[Dataset entries]
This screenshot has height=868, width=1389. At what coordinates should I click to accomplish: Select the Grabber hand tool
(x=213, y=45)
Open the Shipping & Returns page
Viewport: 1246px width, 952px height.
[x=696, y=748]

● **Work item**
What you return must match the records exactly, down to the last line.

● **Result of this exercise**
This screenshot has height=868, width=1389. At what coordinates should I click to accomplish: Select the Grabber hand tool
(x=213, y=45)
Open the Shipping & Returns page
Viewport: 1246px width, 952px height.
[x=696, y=748]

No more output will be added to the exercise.